Environmental Biotechnology (Waste Water Treatment)
At the current time biotechnology and laboratory researches take place in the medicine, science, food production, environmental protection and our every day life. What does biotechnology mean? The part “bio” means using of biological processes and the part “technology” means a problem solution of the development of useful products. Just a few years ago this subject was a plot of the science fiction writers, now it is reality. The government of Australia has already understood that biotechnology is a future and the researching of this field requested today:
“Biotechnology is a complex area of science, with numerous different applications and many differing points of view about those applications. This resource helps teachers and students not only explore science, but also the ethical and moral questions that form a part of the present debate on biotechnology. Produced and maintained by the Australian Government agency Biotechnology Australia, Biotechnology Online is a curriculum-based, national school resource first developed in 2001.

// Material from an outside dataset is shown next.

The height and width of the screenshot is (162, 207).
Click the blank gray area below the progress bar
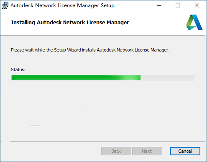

The latest version represents a comprehensive update, with a new interface, much more information, new interactive games, more ethics materials, improved search functions and a module on careers” (/www. biotechnology. gov. au). Biotechnology is a term covering a broad range of scientific activities used in many sectors, such as food, health and agriculture. It involves the use of living organisms or parts of living organisms to provide new methods of production and the making of new products or to clear the environment from the dangerous pollutions etc.
Surely, this new science has its strong traits as well as weak ones. Saying about the weak traits of biotechnology in real life, we can mention that biotechnology development is at a very early stage now. Also, it is very costly and, maybe, not always ethic. Nevertheless, each science needs some time for real results and it will be not reasonable to stop the development of this field. Maybe, in 20-30 years we will have some dizzy results, – panaceas from a lot of fatal sicknesses, possibility to live longer etc.

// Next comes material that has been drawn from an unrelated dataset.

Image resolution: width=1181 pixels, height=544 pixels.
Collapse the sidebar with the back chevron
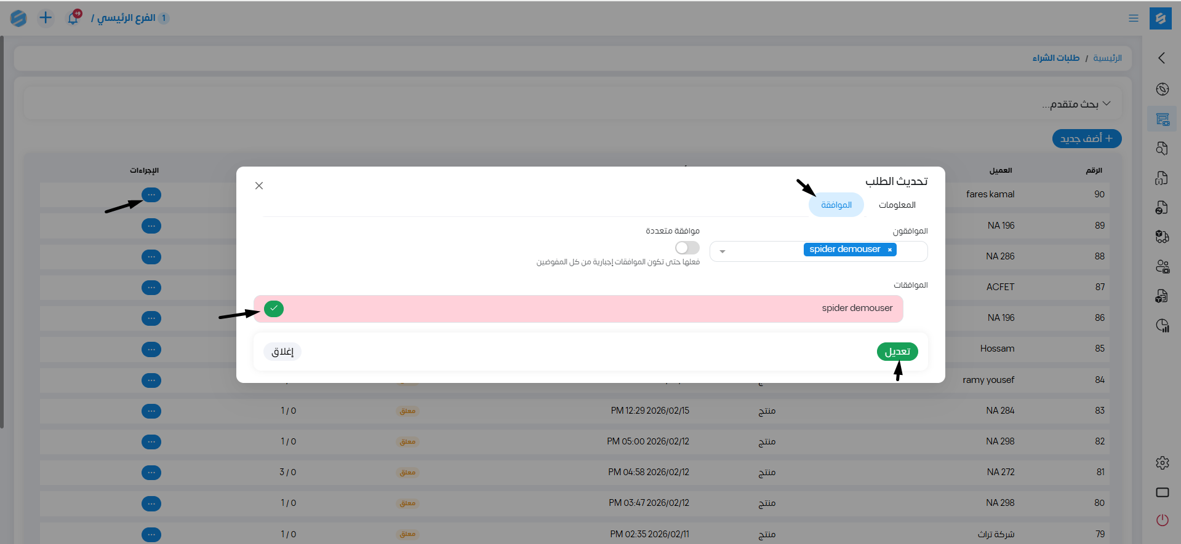pyautogui.click(x=1161, y=58)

So, saying about the advantages of biotechnology in real life, we need to remember that biotechnology gave us an opportunity to have a choice from the variety of the products and gives us an opportunity to have everything we need the whole year, not depending of the season and state location. Also, now we have a chance to protect the environment from the pollution with the help of this science. This subject has its own place in biotechnology as a whole
Environmental Biotechnology is a modern science, which struggles against environment pollution and develops new methods to save natural resources. An ecological biotechnology uses such methods as the use of living organisms for processing of dangerous wastes and pollution control of environment. For example, some fungi are used for neutralization of toxic by-products of paper industry. Other microorganisms, which live in the dumps of poisonous wastes, split such dangerous compounds as polychloride biphenyl on harmless compounds.
Biotechnologists study mechanisms of water clearing which can be used by microorganisms inhabiting mouths of the rivers to clear the water from chemical pollutions. The methods of ecological biotechnology provide more effective ways comparing to traditional approaches of neutralization of various toxic wastes. Also, these methods considerably reduce the level of our dependence on such methods of garbage utilization as incineration and creation of depositories of toxic wastes. Actually, using of biotechnology for working out ecological problems is not a new idea.
More than one hundred years the mixed types of bacterial populations are used for cleaning of sewage. All living organisms (such as animals, plants, bacteria and other) for their surviving swallow up and digest nutrients and secret the appearing here products of vital functions in an environment. It is a fact that different organisms need different nutrients to survive. Some bacteria eat compounds contained in wastes with pleasure, some other – feed on toxic chemicals, such as chloride of metilen, detergents and creosote.
Specialists of the field of environment protection usually use two methods of bio-reduction of infected by organic wastes grounds: they bring in the infected soil the specialized cultures of bacteria or nutrients, which are the stimulants of activity of already presented microorganisms there. Bacteria take in toxins, swallow and decompose them to the harmless products of vital functions. When all the volume of toxic compounds is processed and decomposed to harmless products, the quantity of population of bacteria-purifiers goes back to a normal level, or they die.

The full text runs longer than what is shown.